Would you say ne littéraire is the most commonly used construction and the others are rare?

Is a good knowledge of ne explétif required to start to read common day novels written in 2017? Or is this simply no longer used in today's litterature. If I picked out 10 random books in the local French Fnac store, would any of them contain the ne littéraire or would it be like trying to find a needle in a haystack?

2 Answers 2

  1. What you call the ne littéraire (i.e. a standalone ne with a negative value) is not just literary but standard written (and sometimes spoken) French, although limited to set expressions or some specific verbs.


    Ils ne peuvent accepter, si je ne m'abuse.

    Il n'est pire sourd que celui qui ne veut entendre.

  2. You didn't see ne point because it is very outdated, outside regional spoken French.

  3. The ne explétif (i.e. a standalone ne with no negative value) is common in written French and can also be heard in non colloquial spoken French. You need to understand its usage not to confuse it with a negation.

See also:

Why is the "pas" missing?

"Il n'est" without "pas": ne littéraire?

Quelle est la fonction du "ne" quand il est tout seul?

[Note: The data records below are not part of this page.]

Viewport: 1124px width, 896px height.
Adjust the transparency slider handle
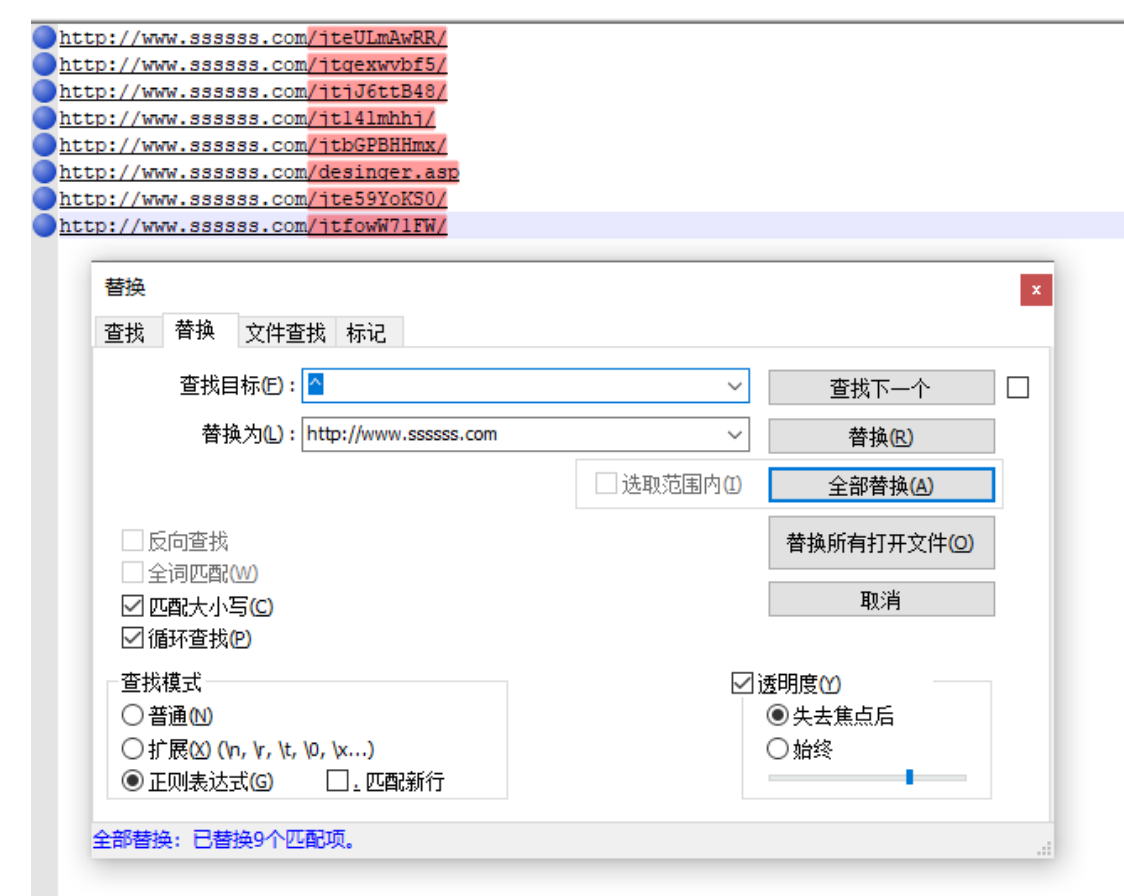(x=910, y=776)
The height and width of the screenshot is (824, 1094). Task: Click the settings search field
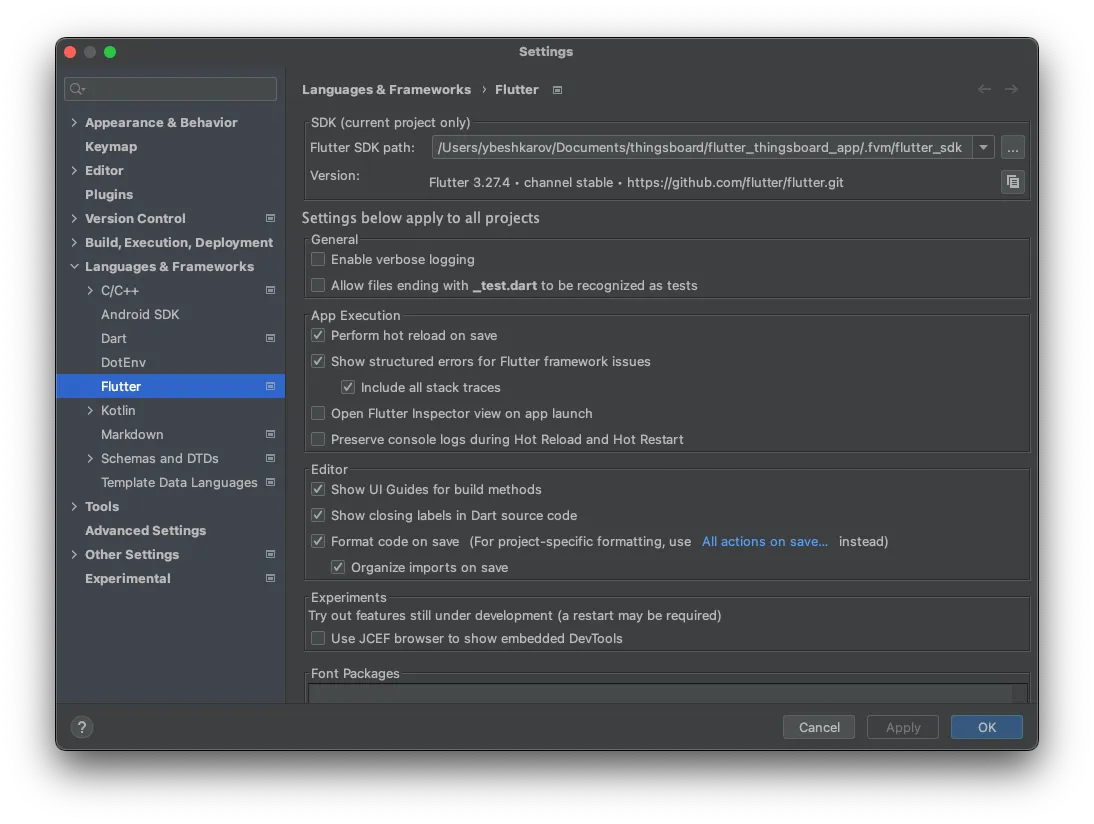[x=171, y=89]
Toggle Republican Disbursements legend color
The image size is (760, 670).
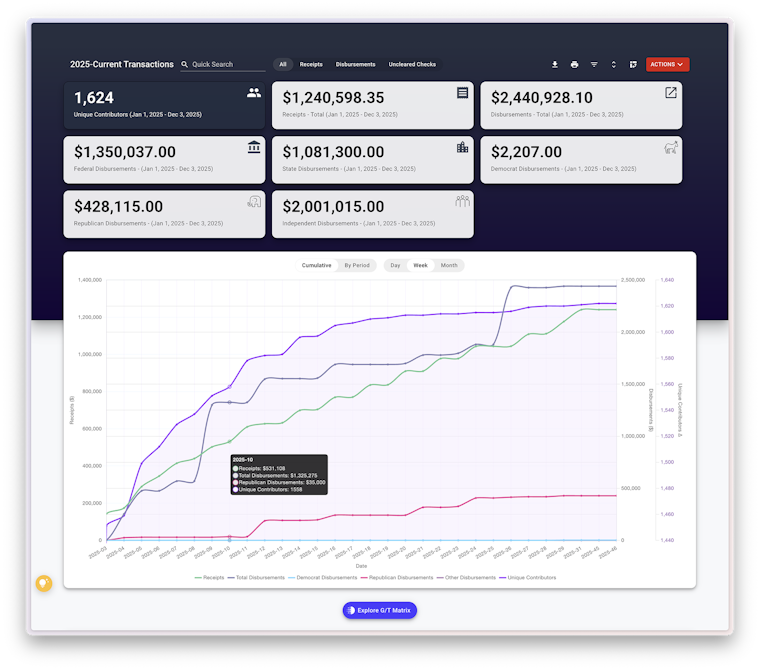pyautogui.click(x=364, y=577)
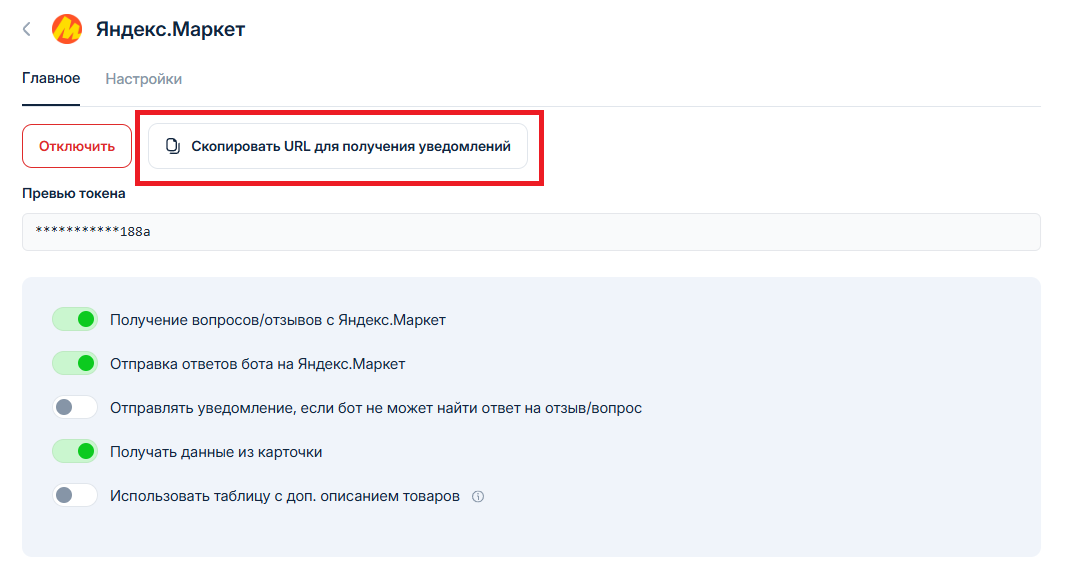Viewport: 1067px width, 568px height.
Task: Click the Превью токена input field
Action: (x=530, y=232)
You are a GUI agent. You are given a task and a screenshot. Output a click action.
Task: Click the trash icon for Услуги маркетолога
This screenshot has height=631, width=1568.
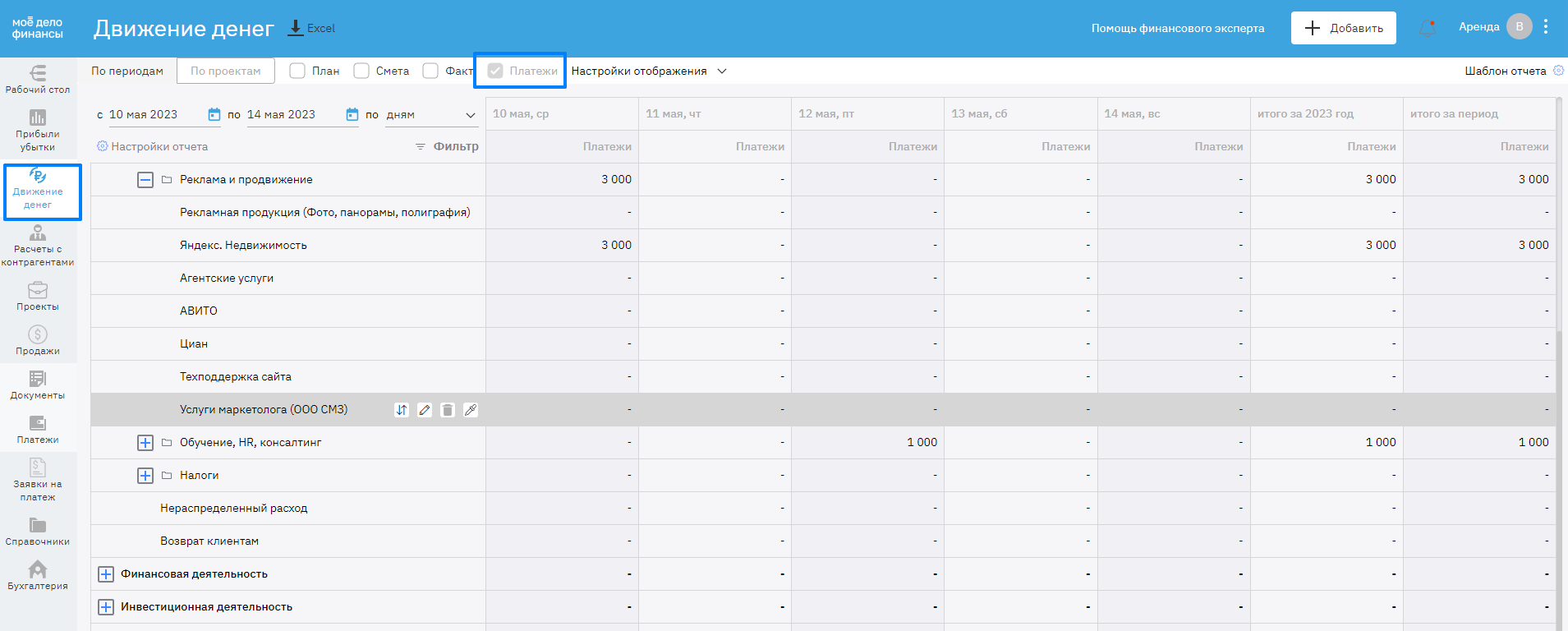(448, 410)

  • This is why no one understands me when I say ne point...
    – Luke Sawczak
    Nov 2, 2017 at 15:43
  • Oui et ce qui est curieux dans cette histoire est le nombre d'étiquettes qu'on a pu donner à ce truc parfois dit ne-[discordanciel, modal, abusif, pléonastique...]
    – MC68020
    Nov 22, 2019 at 20:46


  • "Ne.... point" is used the normal way.

"pas" is not the only negative-meaning 2nd particle, there's also "point" (old or formal), "jamais", "goutte" (very old), "mie" (very old), "personne", "guère" (old or formal), "plus",etc...

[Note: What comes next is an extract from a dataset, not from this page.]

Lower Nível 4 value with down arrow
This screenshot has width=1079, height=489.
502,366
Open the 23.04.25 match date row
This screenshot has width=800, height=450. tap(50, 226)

There are all constructed on this model:



For "aucun", "rien", "plus de.." (not meaning "more" here!), it's the same thing ne... rien, but the construction is a bit different (it's the only difference).

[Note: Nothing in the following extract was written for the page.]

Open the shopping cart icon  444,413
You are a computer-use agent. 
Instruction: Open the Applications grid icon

Je ne vois rien (rien = adverb).
Je n'ai plus de papier. Je n'ai aucun papier) = used as indefinite articles.

You can see that the negation requires always the "ne", but the 2nd negative particle can have different grammatical natures.

But they have in common: it's always the "ne...negative particle".
The dual-made negation.

So, when you have ne... pas, or ne...point, it's exactly the same.
They are both the 2nd negative particle, have the same meaning
(With this only difference: "point" is stronger, older-sounding and more formal, than the 'simple' and common "pas")
And they have the same grammatical nature. Both are used as negative adverbs.

They are interchangeable (if you ignore the difference in intensity).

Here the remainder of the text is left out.